= What to do =
Reproduce the article on New Jersey's superintendent salary caps word for word, in full.

= Passage given =
•••

Administration Poised To Ease Superintendent Salary Caps
Under new regulations, school leaders could earn $191,000 — not including bonuses and merit pay
After stringing the state along for months, the Christie administration has finally moved to amend New Jersey’s controversial caps on school superintendent pay, which could significantly loosen the current limits.
The state Department of Education released the regulations yesterday with a host of proposed rules that provide considerable flexibility to districts going forward, including vanquishing Gov. Chris Christie’s famous — some say infamous — cap of $175,000, his own salary.
Now, most districts — those with 3,000 or more students — will be able to go as high as $191,000, not including extra bonuses for merit and other considerations that could put pay over $200,000.
In addition, superintendents could see under the proposal pay going even higher to match cost-of-living increases and longevity.
“Based on feedback from school communities, we are offering greater flexibility for school districts to attract and keep quality superintendents, while still promoting fiscal efficiency,” said acting Education Commissioner Kimberley Harrington in a statement yesterday.
The amendments announced in a press release came out with far less fanfare than the press conference that Christie held six years ago. The governor, standing alongside then-state commissioner Bret Schundler, made the caps a centerpiece of his steps to restrain school spending.

•••

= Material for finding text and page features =

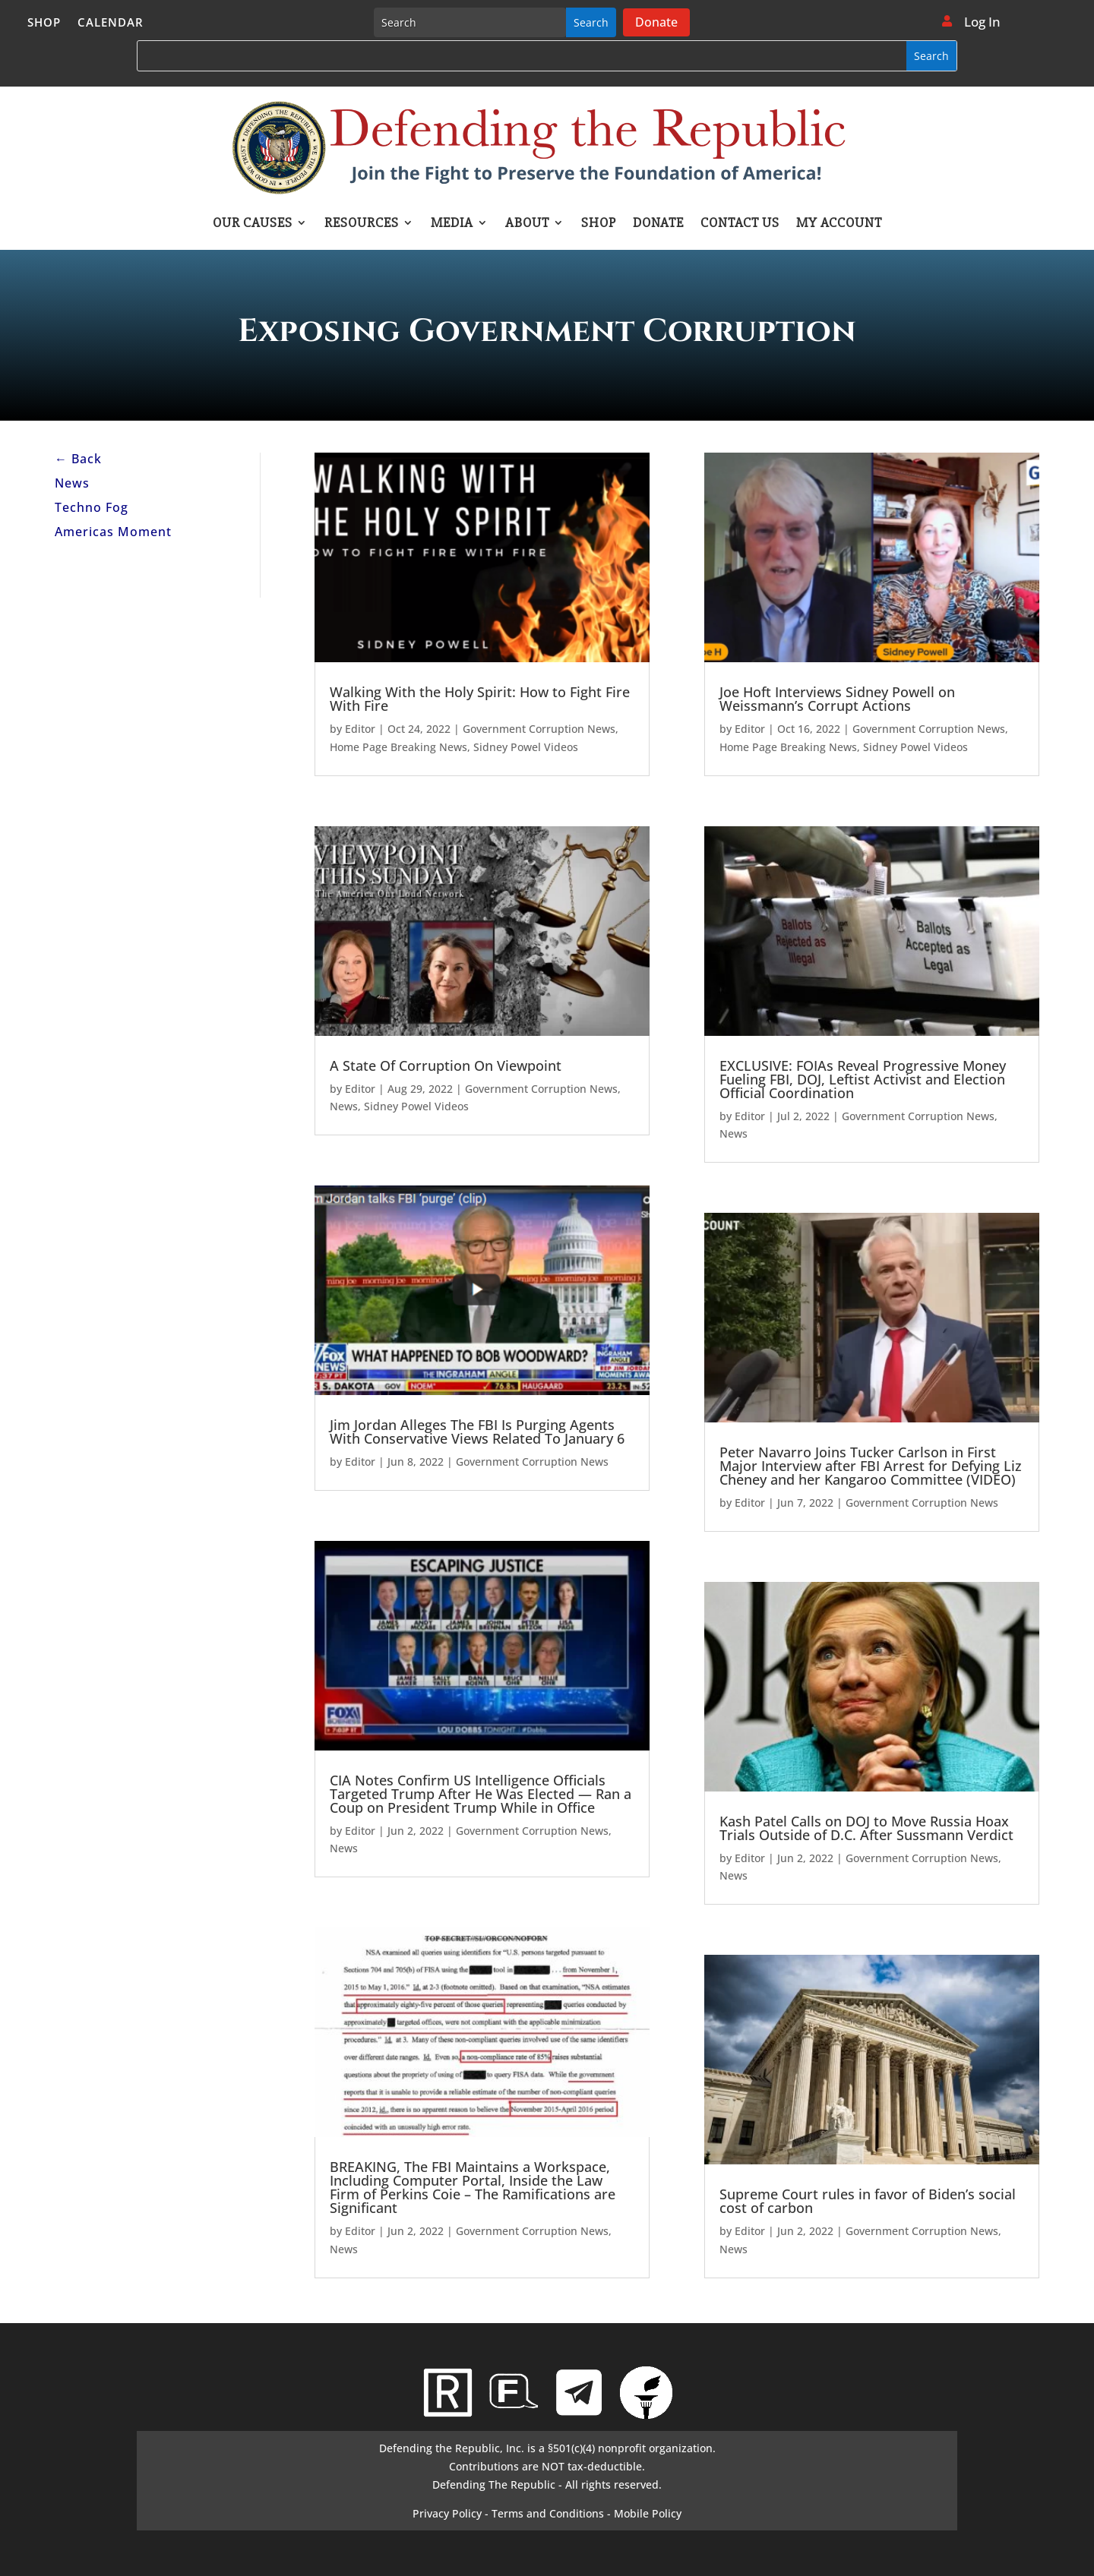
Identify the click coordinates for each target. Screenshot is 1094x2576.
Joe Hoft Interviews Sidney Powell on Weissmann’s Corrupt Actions (837, 699)
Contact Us (739, 224)
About (527, 224)
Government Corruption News (539, 728)
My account (839, 224)
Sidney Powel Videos (525, 747)
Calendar (110, 23)
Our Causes (252, 224)
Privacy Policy (447, 2513)
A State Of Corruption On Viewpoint (445, 1065)
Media (452, 224)
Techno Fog (91, 507)
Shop (44, 23)
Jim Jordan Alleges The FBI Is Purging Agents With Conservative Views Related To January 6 (477, 1431)
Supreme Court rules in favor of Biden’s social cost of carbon (867, 2201)
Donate (656, 22)
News (72, 483)
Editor (360, 728)
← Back (78, 458)
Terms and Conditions (548, 2513)
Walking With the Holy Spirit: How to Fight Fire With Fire (480, 699)
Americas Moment (113, 531)
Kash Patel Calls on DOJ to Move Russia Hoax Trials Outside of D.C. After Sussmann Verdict (866, 1828)
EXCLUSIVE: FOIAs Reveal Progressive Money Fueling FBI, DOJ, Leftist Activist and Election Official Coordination (862, 1079)
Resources (361, 224)
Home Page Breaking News (398, 747)
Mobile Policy (647, 2513)
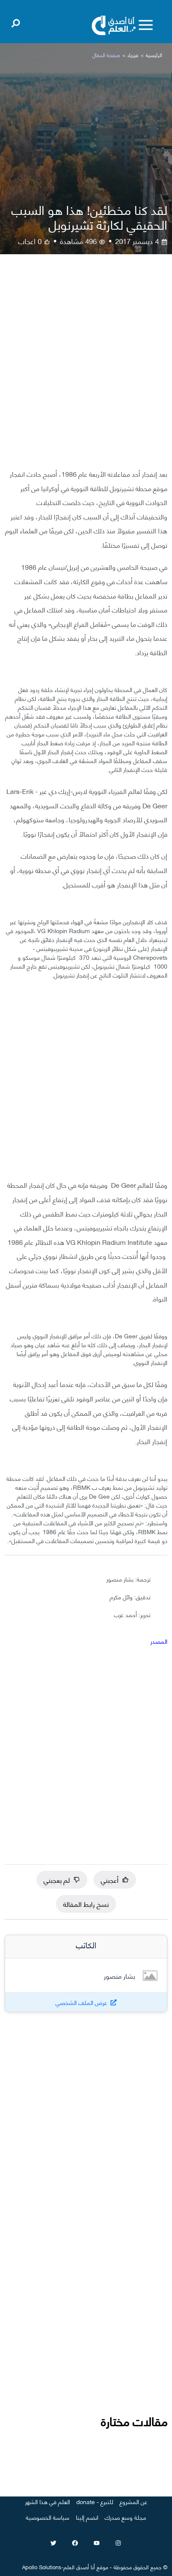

•••

= Expected answer =
Administration Poised To Ease Superintendent Salary Caps
Under new regulations, school leaders could earn $191,000 — not including bonuses and merit pay
After stringing the state along for months, the Christie administration has finally moved to amend New Jersey’s controversial caps on school superintendent pay, which could significantly loosen the current limits.
The state Department of Education released the regulations yesterday with a host of proposed rules that provide considerable flexibility to districts going forward, including vanquishing Gov. Chris Christie’s famous — some say infamous — cap of $175,000, his own salary.
Now, most districts — those with 3,000 or more students — will be able to go as high as $191,000, not including extra bonuses for merit and other considerations that could put pay over $200,000.
In addition, superintendents could see under the proposal pay going even higher to match cost-of-living increases and longevity.
“Based on feedback from school communities, we are offering greater flexibility for school districts to attract and keep quality superintendents, while still promoting fiscal efficiency,” said acting Education Commissioner Kimberley Harrington in a statement yesterday.
The amendments announced in a press release came out with far less fanfare than the press conference that Christie held six years ago. The governor, standing alongside then-state commissioner Bret Schundler, made the caps a centerpiece of his steps to restrain school spending.